Ok here is an odd one. Started up a slave, but it was a DL4 slave and it connected to repository 4 instead of repository 5 and started kicking back errors:
Exception Details
JobDeletedException -- job was deleted, jobDirectory: \\sfs-file\repository4\jobs\004_060_000_69adcc6a\004_060_000_69adcc6a.job
JobDeletedException.JobDirectory: \\sfs-file\repository4\jobs\004_060_000_69adcc6a\004_060_000_69adcc6a.job
Exception.Data: ( )
Exception.TargetSite: Boolean RefreshJob(Deadline.Jobs.Job ByRef, Boolean)
Exception.Source: deadline
Exception.StackTrace:
at Deadline.Storage.JobStorage.RefreshJob(Job& job, Boolean forceRefresh)

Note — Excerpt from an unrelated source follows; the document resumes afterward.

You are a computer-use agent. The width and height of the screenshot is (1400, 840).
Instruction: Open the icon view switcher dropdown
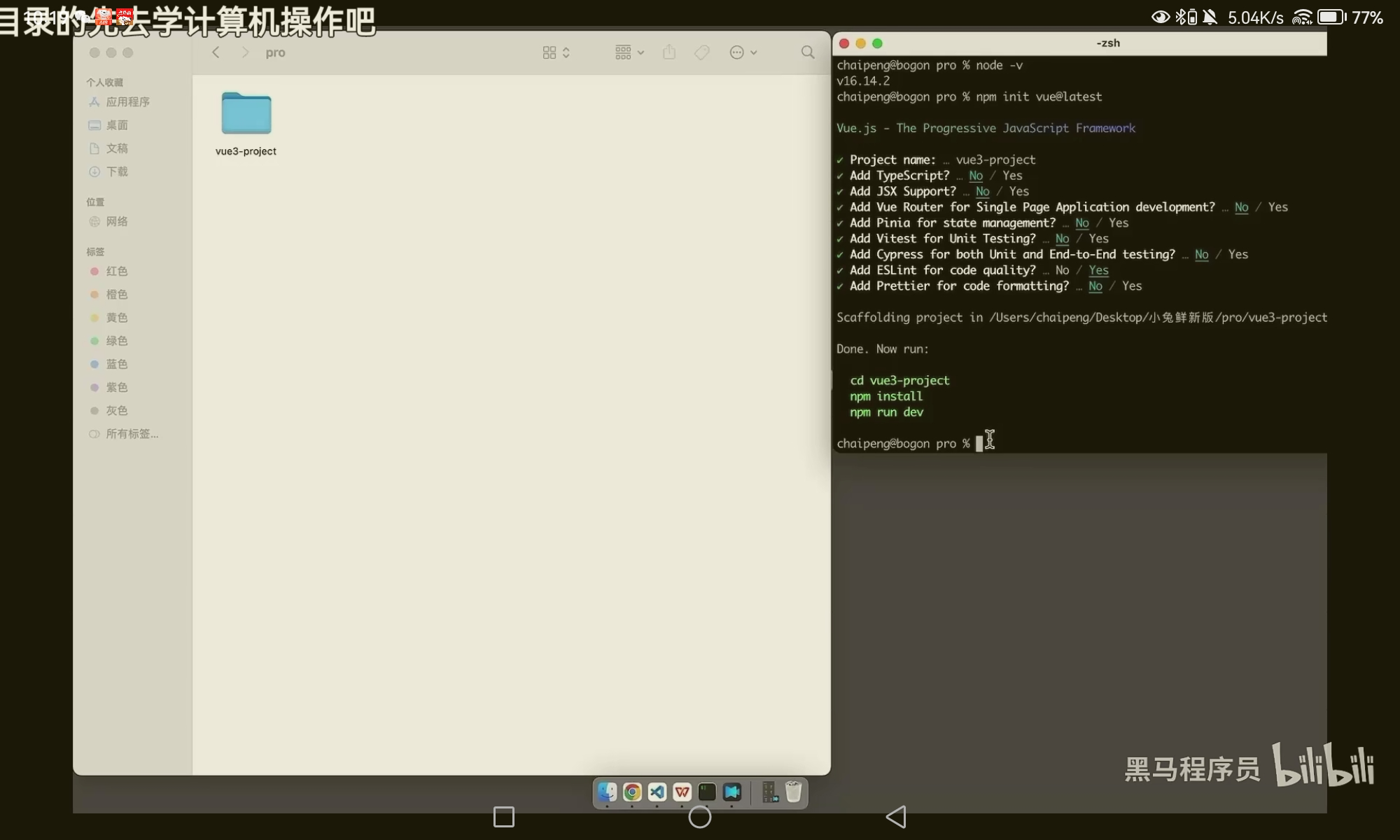pyautogui.click(x=556, y=52)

at Deadline.Scheduling.SchedulerUtils.DequeueTasksFromPulse(DeadlineController deadlineController, DeadlineNetworkSettings networkSettings, SlaveState& slaveState, Boolean& invalidMessage)
<<<<<<<<<<<<<<<<<<<<<<<<<<<<<<<<<<<<<<<<<<<<<<<<<<<<<<<<<<<<<<<<<
Scheduler - Returning limit group stubs not in use.
Scheduler Thread - Could not lock job to write start date time, trying to force it...
Scheduler Thread - Synchronizing job files
Scheduler Thread - Unexpected Error Occured
I think the jobs were being assigned by pulse. But since the slave was connecting to Repository 4 instead of Repository 5 it obviously was confused by the job info and failing. Pulse would then assign it another job since it told pulse it needed more work (without registering the error) and as a result this slave took over 80% of the tasks on the farm.
At no point did this slave show up in the list of slaves either since it wasn’t connected to repository 5’s slave list so it was just stealthily stealing all the tasks.
Solution: Have pulse send a handshake for version number to ensure the two are on the same repository and are the same version?